*** Dataset records ***
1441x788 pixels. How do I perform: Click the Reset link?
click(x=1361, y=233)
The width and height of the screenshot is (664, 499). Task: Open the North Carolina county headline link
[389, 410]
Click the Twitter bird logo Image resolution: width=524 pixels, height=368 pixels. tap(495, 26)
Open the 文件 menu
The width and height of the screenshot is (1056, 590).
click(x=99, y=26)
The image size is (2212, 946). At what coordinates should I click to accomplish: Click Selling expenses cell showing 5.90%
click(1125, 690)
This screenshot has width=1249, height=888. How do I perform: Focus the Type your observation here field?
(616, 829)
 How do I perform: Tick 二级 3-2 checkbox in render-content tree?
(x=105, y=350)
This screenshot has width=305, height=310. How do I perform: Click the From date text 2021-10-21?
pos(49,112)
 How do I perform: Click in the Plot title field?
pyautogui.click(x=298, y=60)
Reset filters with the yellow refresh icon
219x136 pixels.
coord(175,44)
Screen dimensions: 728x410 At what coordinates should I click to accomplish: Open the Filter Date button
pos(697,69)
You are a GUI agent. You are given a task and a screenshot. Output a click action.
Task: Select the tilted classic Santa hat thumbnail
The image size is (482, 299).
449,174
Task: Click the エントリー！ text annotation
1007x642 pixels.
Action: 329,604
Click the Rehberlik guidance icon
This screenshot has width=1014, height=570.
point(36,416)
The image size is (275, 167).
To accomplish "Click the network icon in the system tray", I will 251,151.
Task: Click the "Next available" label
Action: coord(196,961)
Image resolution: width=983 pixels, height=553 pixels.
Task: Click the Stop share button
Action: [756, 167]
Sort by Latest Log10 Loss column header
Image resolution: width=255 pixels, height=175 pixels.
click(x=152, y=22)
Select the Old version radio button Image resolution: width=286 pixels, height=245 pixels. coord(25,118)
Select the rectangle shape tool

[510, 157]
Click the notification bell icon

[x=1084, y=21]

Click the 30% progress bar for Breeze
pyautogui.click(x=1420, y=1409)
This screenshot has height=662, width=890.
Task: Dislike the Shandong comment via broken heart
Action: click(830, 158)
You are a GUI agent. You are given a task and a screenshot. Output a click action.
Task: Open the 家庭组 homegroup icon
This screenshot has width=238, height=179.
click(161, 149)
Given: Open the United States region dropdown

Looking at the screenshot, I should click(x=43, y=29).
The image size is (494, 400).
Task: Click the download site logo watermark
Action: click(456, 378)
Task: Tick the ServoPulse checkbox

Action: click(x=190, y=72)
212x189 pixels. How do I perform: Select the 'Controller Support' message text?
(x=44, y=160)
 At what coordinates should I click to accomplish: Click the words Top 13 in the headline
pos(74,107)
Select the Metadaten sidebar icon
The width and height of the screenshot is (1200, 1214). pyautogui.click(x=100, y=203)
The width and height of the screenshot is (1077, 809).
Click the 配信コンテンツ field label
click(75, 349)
*** End of Dataset records ***
■ What to produce:
An exact copy of every record is needed.

■ Result for this task:
1441x788 pixels. How do I perform: Click the Reset link?
click(x=1361, y=233)
The width and height of the screenshot is (664, 499). Task: Open the North Carolina county headline link
[389, 410]
Click the Twitter bird logo Image resolution: width=524 pixels, height=368 pixels. tap(495, 26)
Open the 文件 menu
The width and height of the screenshot is (1056, 590).
click(x=99, y=26)
The image size is (2212, 946). At what coordinates should I click to accomplish: Click Selling expenses cell showing 5.90%
click(1125, 690)
This screenshot has width=1249, height=888. How do I perform: Focus the Type your observation here field?
(616, 829)
 How do I perform: Tick 二级 3-2 checkbox in render-content tree?
(x=105, y=350)
This screenshot has width=305, height=310. How do I perform: Click the From date text 2021-10-21?
pos(49,112)
 How do I perform: Click in the Plot title field?
pyautogui.click(x=298, y=60)
Reset filters with the yellow refresh icon
219x136 pixels.
coord(175,44)
Screen dimensions: 728x410 At what coordinates should I click to accomplish: Open the Filter Date button
pos(697,69)
You are a GUI agent. You are given a task and a screenshot. Output a click action.
Task: Select the tilted classic Santa hat thumbnail
The image size is (482, 299).
449,174
Task: Click the エントリー！ text annotation
1007x642 pixels.
Action: 329,604
Click the Rehberlik guidance icon
This screenshot has width=1014, height=570.
point(36,416)
The image size is (275, 167).
To accomplish "Click the network icon in the system tray", I will 251,151.
Task: Click the "Next available" label
Action: coord(196,961)
Image resolution: width=983 pixels, height=553 pixels.
Task: Click the Stop share button
Action: [756, 167]
Sort by Latest Log10 Loss column header
Image resolution: width=255 pixels, height=175 pixels.
click(x=152, y=22)
Select the Old version radio button Image resolution: width=286 pixels, height=245 pixels. coord(25,118)
Select the rectangle shape tool

[510, 157]
Click the notification bell icon

[x=1084, y=21]

Click the 30% progress bar for Breeze
pyautogui.click(x=1420, y=1409)
This screenshot has height=662, width=890.
Task: Dislike the Shandong comment via broken heart
Action: click(830, 158)
You are a GUI agent. You are given a task and a screenshot. Output a click action.
Task: Open the 家庭组 homegroup icon
This screenshot has width=238, height=179.
click(161, 149)
Given: Open the United States region dropdown

Looking at the screenshot, I should click(x=43, y=29).
The image size is (494, 400).
Task: Click the download site logo watermark
Action: click(456, 378)
Task: Tick the ServoPulse checkbox

Action: click(x=190, y=72)
212x189 pixels. How do I perform: Select the 'Controller Support' message text?
(x=44, y=160)
 At what coordinates should I click to accomplish: Click the words Top 13 in the headline
pos(74,107)
Select the Metadaten sidebar icon
The width and height of the screenshot is (1200, 1214). pyautogui.click(x=100, y=203)
The width and height of the screenshot is (1077, 809).
Click the 配信コンテンツ field label
click(75, 349)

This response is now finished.